Improving regulation. Bair thinks banking regulation should be a career, like the foreign service, with bank regulators or at a minimum bank examiners barred for life from working for banks either directly or through advisory firms. She also believes in having regulations be simple to avoid bank gaming (former Treasury Secretary Nicholas Brady also took up this theme recently in a Financial Times comment). Thus while she applauded the CFPB for its recent initiatives, she was disappointed in the complexity of their regulations. She clearly took a dim view of the banks’ hoary arguments against effective regulation.
Bair clearly didn’t see Dodd Frank as a magic bullet, but stressed that it did give regulators more powers and they were not using them. She is not happy with the way Romney and a lot of members of the Republican party have taken to demonizing regulators and said that Ronald Reagan would disapprove, quoting him as saying that the role of government was not to protect us from ourselves but from each other.
Specific proposals. Bair thought it was irresponsible not to require money market funds to use a floating NAV, and attributed the failure to get the reform through to aggressive, “vicious” lobbying by incumbents. She discussed how credit default swaps were the derivatives that needed to be reined in, and needed to be regulated like insurance, in particular, that users needed to have an insurable interest.
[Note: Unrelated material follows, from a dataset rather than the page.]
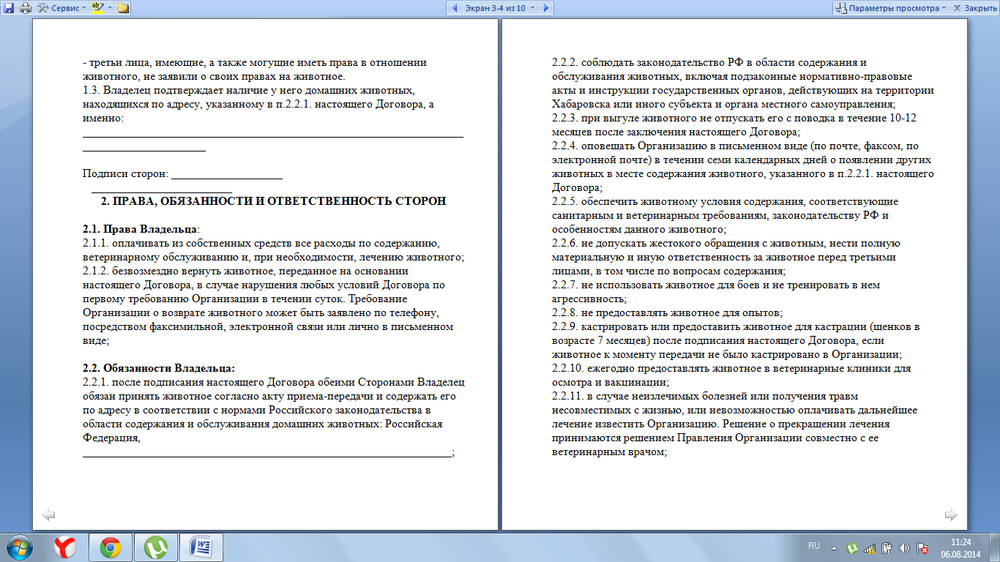
Task: Select the text highlight color tool
Action: coord(100,8)
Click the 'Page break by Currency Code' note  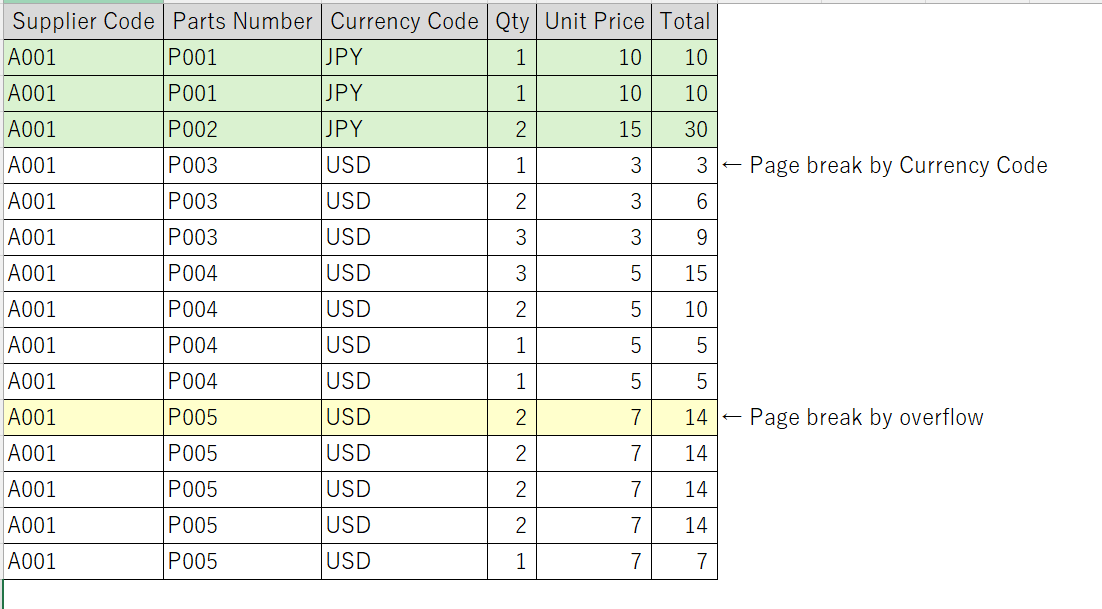[x=897, y=166]
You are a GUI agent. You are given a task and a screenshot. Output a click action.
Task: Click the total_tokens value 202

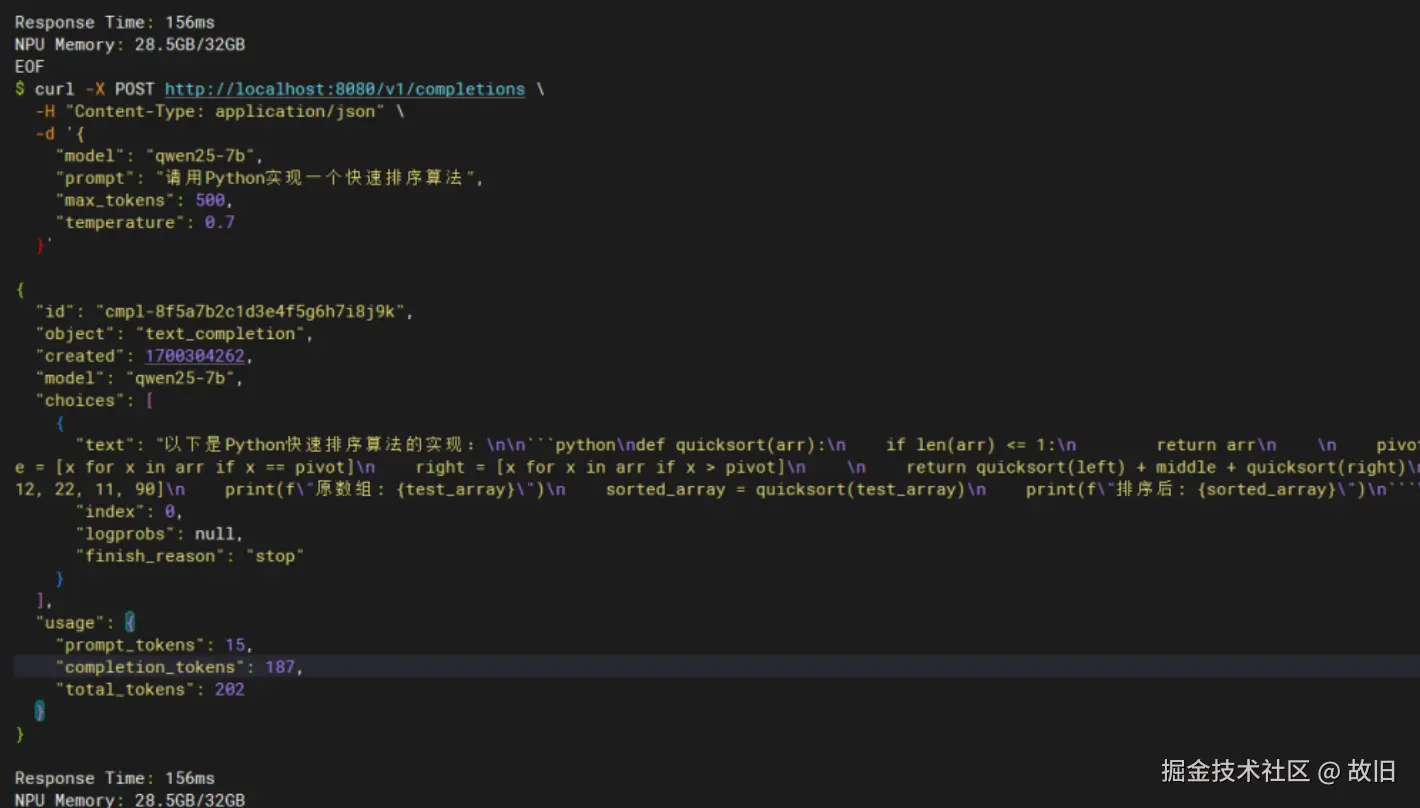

She also argued that banks needed more capital and that using a simple leverage ratio (that is, no risk weighting), noting that Basel III will get them only to 3% when she feels 7% to 8% is what is needed.
Lack of prosecutions. “I don’t understand” why no one has been prosecuted at MF Global, such as Jon Corzine. She thinks it is important to hold individuals accountable.
Effecting change. Bair argued that Occupy and the public more broadly needed to make it clear to Congressmen that they are unhappy with legislators kow-towing to banks. She felt more signs of public outrage were needed. When pressed that public opposition to the TARP hadn’t had any impact, she suggested targeting the most industry-friendly members of the banking oversight committees. She also thought it would be useful to pressure the Administration on its failure to get good regulators in place, such as its long delay in replacing bank stooge (my expression, not hers) John Walsh and its foot-dragging on reappointing Gary Gensler.
While it was gratifying to hear someone who sees herself as a “traditional conservative” on the same page as Occupy, some themes of her discussion were disconcerting. One was her emphasis on the need for pressure from ordinary voters through conventional channels, such as calling or writing your Congressman. While I’ve encouraged readers to do that, since it is low cost and might have some impact, I’m simultaneously concerned that it isn’t all that powerful. By contrast, Ricardo Delfina said after the session that the Occupy the SEC letter on the Volcker Rule had galvinized the SEC. Apparently staffers are often opposed to lobbyist arguments, but unless they have evidence that there is well reasoned opposition, they are at a disadvantage in pressing their case with senior regulators. So focusing more on the public comment process is a potential leverage point.
It’s very hard for most people, and no doubt people who’ve invested much of their career to public service, to acknowledge how quickly our political apparatus has been eaten away from the inside. It remind me of the iconic scene from Alien, where the people seem normal until the creature bursts out. Simon Johnson, who is part of Bair’s Systemic Risk Council, seemed closest to the mark when he said that when oligarch took over, reforms would not be implemented until splits developed in the ruling classes. And it looks like things will have to get worse before that takes place.